----- PASSAGE PROVIDED
Host name schemes: what’s in a name really does matter

Last night, our server monitoring sent me a text alert about the CPU load of a server in our infrastructure I had never seen before. (I’m not normally on the NOC escalation – but of the usual NOC team, one guy is taking advantage of our unlimited vacation policy to recharge in Europe, and two others were travelling en route to Boston to speak at AnsibleFest.)  So I got woken up; saw the errant CPU; checked the server briefly via LogicMonitor on my phone; replied to the text with “SDT 6” to put this alert into Scheduled Downtime for 6 hours, and went back to sleep with the CPU still running over 90%.

How, you may ask, did I know it was safe to just SDT this alert, when I had never come across this server before? What if it was a critical piece of our infrastructure, and its high CPU was causing Bad Things? Its name told me.
----------
----- EXTRACTED RECORDS
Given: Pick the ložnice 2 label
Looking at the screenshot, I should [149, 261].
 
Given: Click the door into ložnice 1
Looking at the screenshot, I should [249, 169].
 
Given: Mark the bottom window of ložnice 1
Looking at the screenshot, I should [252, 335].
----------
**PROBLEMS AND TASKS**:
a) In the host name passage, list in order each action the writer reports taking in the sentence that begins "So I got woken up".
b) Reproduce the host name passage verbatim from "Host name schemes: what’s" to "running over 90%.".
The data above have no connection to the host name passage.

**ANSWERS TO THIS EXERCISE**:
a)
1. Got woken up
2. Saw the errant CPU
3. Checked the server briefly via LogicMonitor on the phone
4. Replied to the text with "SDT 6" to put the alert into Scheduled Downtime for 6 hours
5. Went back to sleep with the CPU still running over 90%

b)
Host name schemes: what’s in a name really does matter

Last night, our server monitoring sent me a text alert about the CPU load of a server in our infrastructure I had never seen before. (I’m not normally on the NOC escalation – but of the usual NOC team, one guy is taking advantage of our unlimited vacation policy to recharge in Europe, and two others were travelling en route to Boston to speak at AnsibleFest.)  So I got woken up; saw the errant CPU; checked the server briefly via LogicMonitor on my phone; replied to the text with “SDT 6” to put this alert into Scheduled Downtime for 6 hours, and went back to sleep with the CPU still running over 90%.